His picture stared back at me from the moment it arrived in my email inbox.
Just minutes earlier, I asked for a photo of Charles “Bud” Reich to go with the story about his death that I was going to write. Charter Oak High School football head coach Lou Farrar obliged, and there he was a click later, Coach Reich, smiling at me while I cried at him.
Reich was the person who Farrar had described minutes earlier during our interview as one of the greatest men he ever knew. That same phrase was used by others who I spoke to while gathering information
Another phrase kept coming up: old school. It was often followed by the word “tough.”
I summed Coach Reich up as both of those things in my mind when I first met him, somewhat on accident, following a Charter Oak basketball game during my first year on the prep sports beat.

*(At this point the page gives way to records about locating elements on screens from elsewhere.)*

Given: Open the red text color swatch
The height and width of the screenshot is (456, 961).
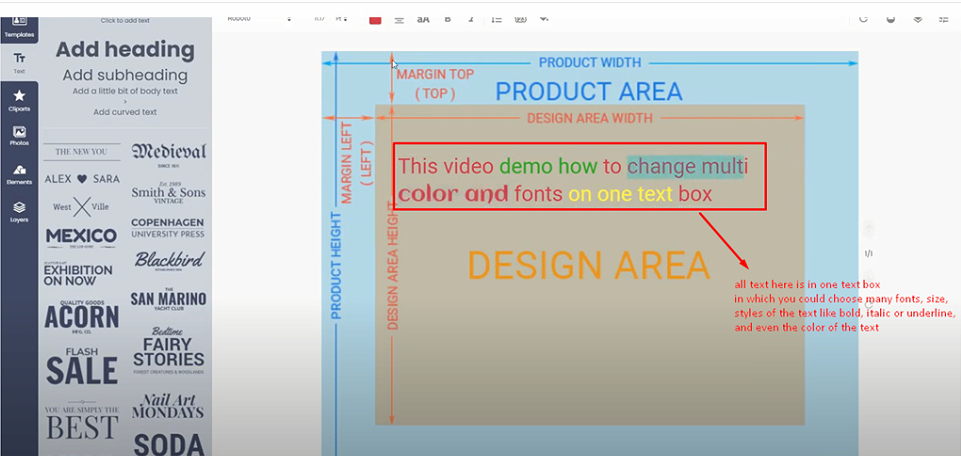Looking at the screenshot, I should [375, 18].
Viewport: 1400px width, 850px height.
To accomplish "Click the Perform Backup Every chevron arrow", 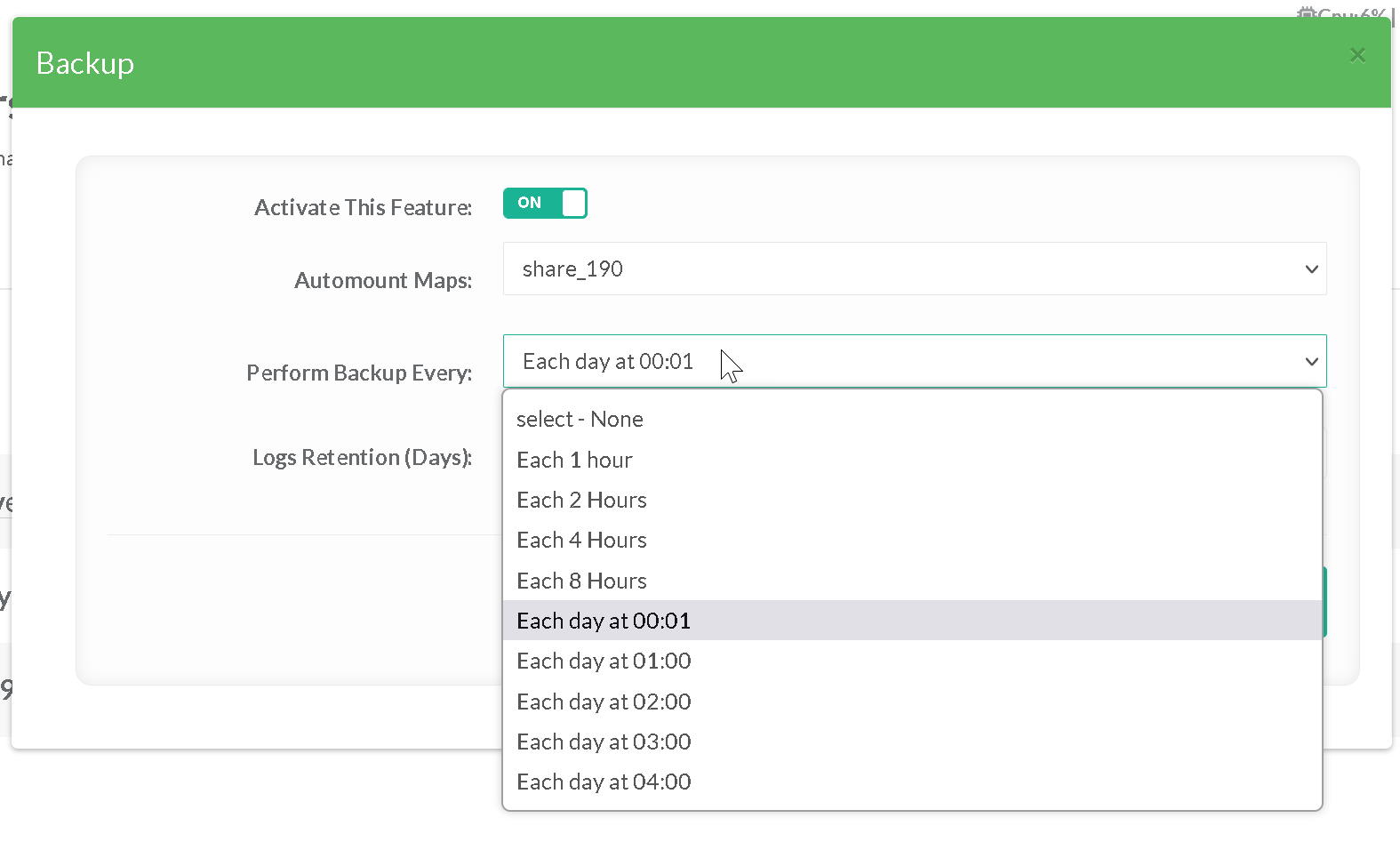I will click(1311, 362).
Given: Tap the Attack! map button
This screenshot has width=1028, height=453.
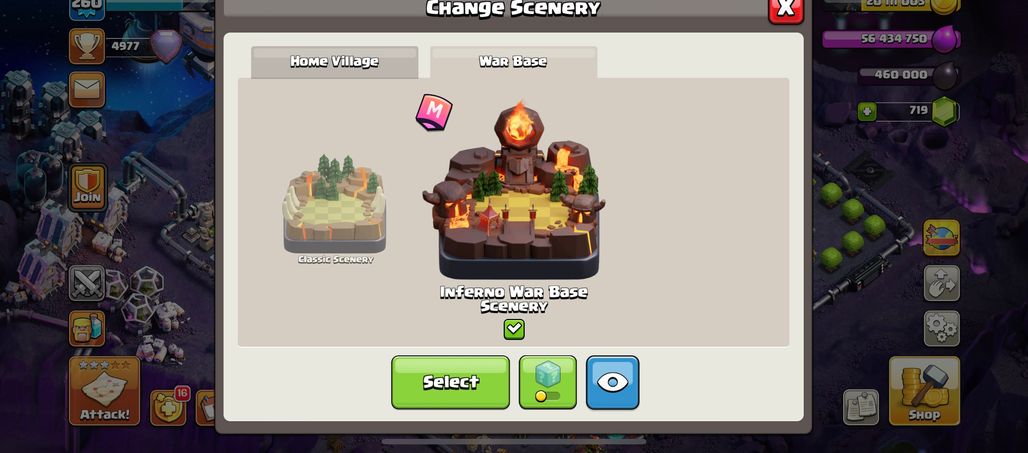Looking at the screenshot, I should 104,391.
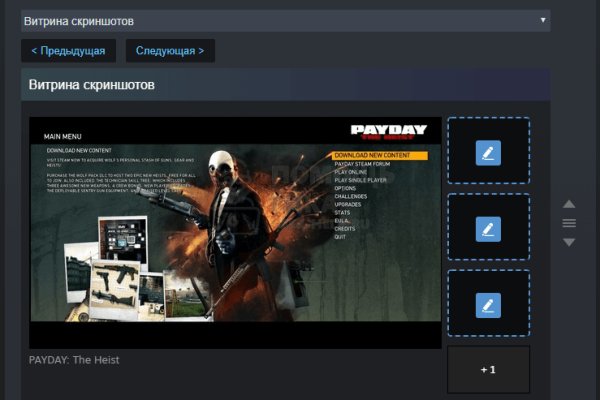This screenshot has height=400, width=600.
Task: Click the Витрина скриншотов section header
Action: pyautogui.click(x=92, y=85)
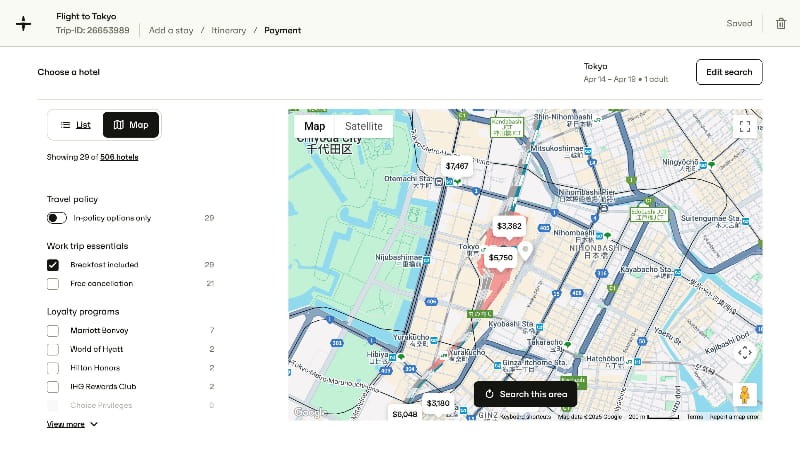Screen dimensions: 800x449
Task: Select the $3,190 hotel price marker
Action: click(437, 403)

“Coach Thatcher, may I have a few comments from you about the game?” I said to Reich, who responded “I’m not Coach Thatcher, but he’s right over there.”
According to the roster I had printed from the MaxPreps website, Charter Oak’s head coach was Randy Thatcher. And watching the game, that’s who I thought Reich was because he sure seemed the part of head coach.
Reich later explained to me that he was once the head coach and was now helping out his good friend Thatcher, who took a more calm approach during games.
Reich certainly looked and acted the part of someone in charge. God knew exactly what he was doing when he drafted up Reich, a coach if you ever saw one.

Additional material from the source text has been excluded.